Return the passage from the text on the Museum of Jurassic Technology exactly, starting at "Roughly two miles" and ending at "visitors enter inside.".

(SUPPLIED TEXT)

-- -- --

Roughly two miles of the iconic Los Angeles’ roadway, Venice Boulevard, separates the greater L.A. districts of Culver City and The Palms. At the approximate median point of the Boulevard’s two miles is the odd and inconspicuous entrance of the Museum of Jurassic Technology (MJT), located on the corner of Bagley Avenue and Venice. The outside appearance of The MJT stands out from other businesses in the area–– its olive-green stucco façade is accented by a marble garden-wall-fountain. At the top of the building, between three sets of window panes, the green paint on the stucco is peeling off. It has a caged teal-green door that remains closed and only opens when visitors enter inside.
The inside of the MJT is all the more peculiar –– directly behind the entrance door is a cramped and dark gift shop selling items exclusive to, made by, and referential of the museum, such as porcelain sculptures, 3-D View-Masters, and informational catalogues. Past the gift shop, the museum’s space is substantial, containing 10-12 galleries, three levels, and even an outdoor courtyard on the top floor. The museum’s galleries showcase curious oddities like dioramas, taxidermy, miniature sculptures, and more. Its exhibits are extensive and diverse, presenting collections of materials such as a library concentrated solely on Napoleon Bonaparte, a room dedicated to the comprehensive history of Cat’s Cradle, and a portrait gallery of paintings that commemorate numerous Soviet dogs who were sent to space in the early 1960s. The MJT is a museum of natural history, science, folklore, ethnography, and art –– a place that gives visibility to a depth of odd and peripheral knowledge that most museums wouldn’t consider valuable.

-- -- --

(COLLECTED DATA)
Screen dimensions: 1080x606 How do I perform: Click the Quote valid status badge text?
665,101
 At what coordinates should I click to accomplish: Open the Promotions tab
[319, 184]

-- -- --

(ANSWER BELOW)
Roughly two miles of the iconic Los Angeles’ roadway, Venice Boulevard, separates the greater L.A. districts of Culver City and The Palms. At the approximate median point of the Boulevard’s two miles is the odd and inconspicuous entrance of the Museum of Jurassic Technology (MJT), located on the corner of Bagley Avenue and Venice. The outside appearance of The MJT stands out from other businesses in the area–– its olive-green stucco façade is accented by a marble garden-wall-fountain. At the top of the building, between three sets of window panes, the green paint on the stucco is peeling off. It has a caged teal-green door that remains closed and only opens when visitors enter inside.